Each record is to be duplicated exactly, with nothing added.

== Provided information

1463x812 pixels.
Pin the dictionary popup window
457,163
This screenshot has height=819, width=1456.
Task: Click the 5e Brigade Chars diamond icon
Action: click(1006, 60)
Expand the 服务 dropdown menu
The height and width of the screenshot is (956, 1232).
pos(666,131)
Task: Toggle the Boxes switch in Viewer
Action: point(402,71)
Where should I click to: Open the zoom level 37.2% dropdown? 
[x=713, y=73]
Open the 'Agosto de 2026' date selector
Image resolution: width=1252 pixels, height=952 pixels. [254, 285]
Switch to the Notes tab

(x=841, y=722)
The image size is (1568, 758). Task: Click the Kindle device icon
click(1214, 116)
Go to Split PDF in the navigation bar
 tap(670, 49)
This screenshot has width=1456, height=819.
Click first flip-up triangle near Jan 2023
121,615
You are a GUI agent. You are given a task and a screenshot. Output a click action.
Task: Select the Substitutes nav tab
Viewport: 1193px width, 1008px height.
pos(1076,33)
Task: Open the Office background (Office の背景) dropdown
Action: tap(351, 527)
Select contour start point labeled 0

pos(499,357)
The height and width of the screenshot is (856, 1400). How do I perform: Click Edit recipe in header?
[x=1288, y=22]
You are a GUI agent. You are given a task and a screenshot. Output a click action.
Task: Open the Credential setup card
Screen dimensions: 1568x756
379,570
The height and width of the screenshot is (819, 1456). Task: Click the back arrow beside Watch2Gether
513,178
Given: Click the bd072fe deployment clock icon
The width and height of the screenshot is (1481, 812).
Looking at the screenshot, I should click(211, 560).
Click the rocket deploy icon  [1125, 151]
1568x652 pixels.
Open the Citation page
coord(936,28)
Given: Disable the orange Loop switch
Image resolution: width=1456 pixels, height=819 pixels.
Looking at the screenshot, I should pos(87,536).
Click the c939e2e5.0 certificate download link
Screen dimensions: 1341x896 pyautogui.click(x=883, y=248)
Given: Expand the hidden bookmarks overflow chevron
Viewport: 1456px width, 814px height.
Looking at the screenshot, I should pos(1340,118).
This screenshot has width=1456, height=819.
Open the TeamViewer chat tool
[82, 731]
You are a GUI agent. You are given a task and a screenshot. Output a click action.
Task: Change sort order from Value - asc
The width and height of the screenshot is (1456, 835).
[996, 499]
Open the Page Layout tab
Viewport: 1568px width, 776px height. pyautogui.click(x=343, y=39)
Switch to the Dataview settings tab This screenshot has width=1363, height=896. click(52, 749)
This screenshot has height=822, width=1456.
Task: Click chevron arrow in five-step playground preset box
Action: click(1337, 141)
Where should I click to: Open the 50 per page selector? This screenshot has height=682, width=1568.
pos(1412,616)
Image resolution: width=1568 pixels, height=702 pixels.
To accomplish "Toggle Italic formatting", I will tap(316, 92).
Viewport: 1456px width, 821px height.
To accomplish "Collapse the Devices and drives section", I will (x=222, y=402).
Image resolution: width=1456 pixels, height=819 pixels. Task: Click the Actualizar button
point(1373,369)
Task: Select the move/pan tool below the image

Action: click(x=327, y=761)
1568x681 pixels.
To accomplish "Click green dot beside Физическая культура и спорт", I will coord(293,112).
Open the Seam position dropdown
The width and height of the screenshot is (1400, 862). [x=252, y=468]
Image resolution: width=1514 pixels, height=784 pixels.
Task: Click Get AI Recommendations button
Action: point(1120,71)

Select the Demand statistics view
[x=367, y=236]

====

Response to the task
1463x812 pixels.
Pin the dictionary popup window
457,163
This screenshot has height=819, width=1456.
Task: Click the 5e Brigade Chars diamond icon
Action: click(1006, 60)
Expand the 服务 dropdown menu
The height and width of the screenshot is (956, 1232).
pos(666,131)
Task: Toggle the Boxes switch in Viewer
Action: point(402,71)
Where should I click to: Open the zoom level 37.2% dropdown? 
[x=713, y=73]
Open the 'Agosto de 2026' date selector
Image resolution: width=1252 pixels, height=952 pixels. [254, 285]
Switch to the Notes tab

(x=841, y=722)
The image size is (1568, 758). Task: Click the Kindle device icon
click(1214, 116)
Go to Split PDF in the navigation bar
 tap(670, 49)
This screenshot has width=1456, height=819.
Click first flip-up triangle near Jan 2023
121,615
You are a GUI agent. You are given a task and a screenshot. Output a click action.
Task: Select the Substitutes nav tab
Viewport: 1193px width, 1008px height.
pos(1076,33)
Task: Open the Office background (Office の背景) dropdown
Action: tap(351, 527)
Select contour start point labeled 0

pos(499,357)
The height and width of the screenshot is (856, 1400). How do I perform: Click Edit recipe in header?
[x=1288, y=22]
You are a GUI agent. You are given a task and a screenshot. Output a click action.
Task: Open the Credential setup card
Screen dimensions: 1568x756
379,570
The height and width of the screenshot is (819, 1456). Task: Click the back arrow beside Watch2Gether
513,178
Given: Click the bd072fe deployment clock icon
The width and height of the screenshot is (1481, 812).
Looking at the screenshot, I should click(211, 560).
Click the rocket deploy icon  [1125, 151]
1568x652 pixels.
Open the Citation page
coord(936,28)
Given: Disable the orange Loop switch
Image resolution: width=1456 pixels, height=819 pixels.
Looking at the screenshot, I should pos(87,536).
Click the c939e2e5.0 certificate download link
Screen dimensions: 1341x896 pyautogui.click(x=883, y=248)
Given: Expand the hidden bookmarks overflow chevron
Viewport: 1456px width, 814px height.
Looking at the screenshot, I should pos(1340,118).
This screenshot has width=1456, height=819.
Open the TeamViewer chat tool
[82, 731]
You are a GUI agent. You are given a task and a screenshot. Output a click action.
Task: Change sort order from Value - asc
The width and height of the screenshot is (1456, 835).
[996, 499]
Open the Page Layout tab
Viewport: 1568px width, 776px height. pyautogui.click(x=343, y=39)
Switch to the Dataview settings tab This screenshot has width=1363, height=896. click(52, 749)
This screenshot has height=822, width=1456.
Task: Click chevron arrow in five-step playground preset box
Action: click(1337, 141)
Where should I click to: Open the 50 per page selector? This screenshot has height=682, width=1568.
pos(1412,616)
Image resolution: width=1568 pixels, height=702 pixels.
To accomplish "Toggle Italic formatting", I will tap(316, 92).
Viewport: 1456px width, 821px height.
To accomplish "Collapse the Devices and drives section", I will (x=222, y=402).
Image resolution: width=1456 pixels, height=819 pixels. Task: Click the Actualizar button
point(1373,369)
Task: Select the move/pan tool below the image

Action: click(x=327, y=761)
1568x681 pixels.
To accomplish "Click green dot beside Физическая культура и спорт", I will coord(293,112).
Open the Seam position dropdown
The width and height of the screenshot is (1400, 862). [x=252, y=468]
Image resolution: width=1514 pixels, height=784 pixels.
Task: Click Get AI Recommendations button
Action: point(1120,71)

Select the Demand statistics view
[x=367, y=236]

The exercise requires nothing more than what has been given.